LAWPUBL 401 - Administrative Law
Credit points: 20 points
Offered: First Semester
Contact hours: Lectures - 4 hours per week
Course Coordinator: Associate Professor Hanna Wilberg
Prerequisites: LAW 201, 211, 231, 241
Restriction: LAWPUBL 426
This course concerns the law governing decision-making in the public administration. There is a wide range of particular administrative regimes governing areas such as immigration, social welfare, resource management and competition matters. In this course, we will focus on the general principles of judicial review of administrative action that apply across all of these regimes, but we will pay attention to the particular regimes as providing the context for these principles. We will also explore the range of grievance resolution processes beyond judicial review, and evaluate these through an administrative justice lens. In relation to judicial review, the course goes beyond addressing the principles themselves.
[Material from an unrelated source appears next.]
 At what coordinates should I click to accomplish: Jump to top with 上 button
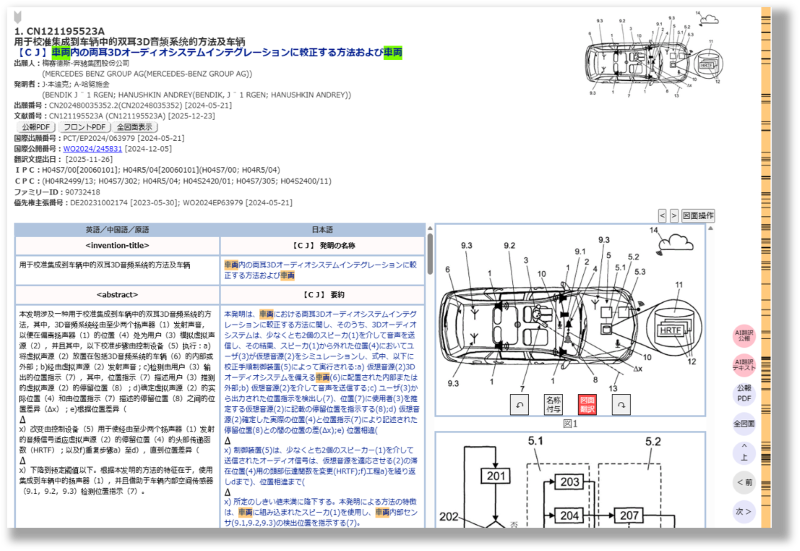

It will also introduce you to the theoretical and political underpinnings of judicial review, and the debates surrounding the appropriate scope of judicial review.
This course will address the following:
- the traditional grounds of judicial review: procedural impropriety, illegality, irrationality;
- the nature and availability of judicial review remedies;
- debates about the availability of judicial review (the public nature and justiciability tests);
- debates about the proper scope of substantive merits review;
- the theoretical and political underpinnings of judicial review that inform the above debates;
- the range of grievance resolution processes beyond judicial review;
- an administrative justice assessment of the full range of grievance resolution processes.
There will be a final take-home examination, and probably a compulsory short piece of writing during the semester – details tba.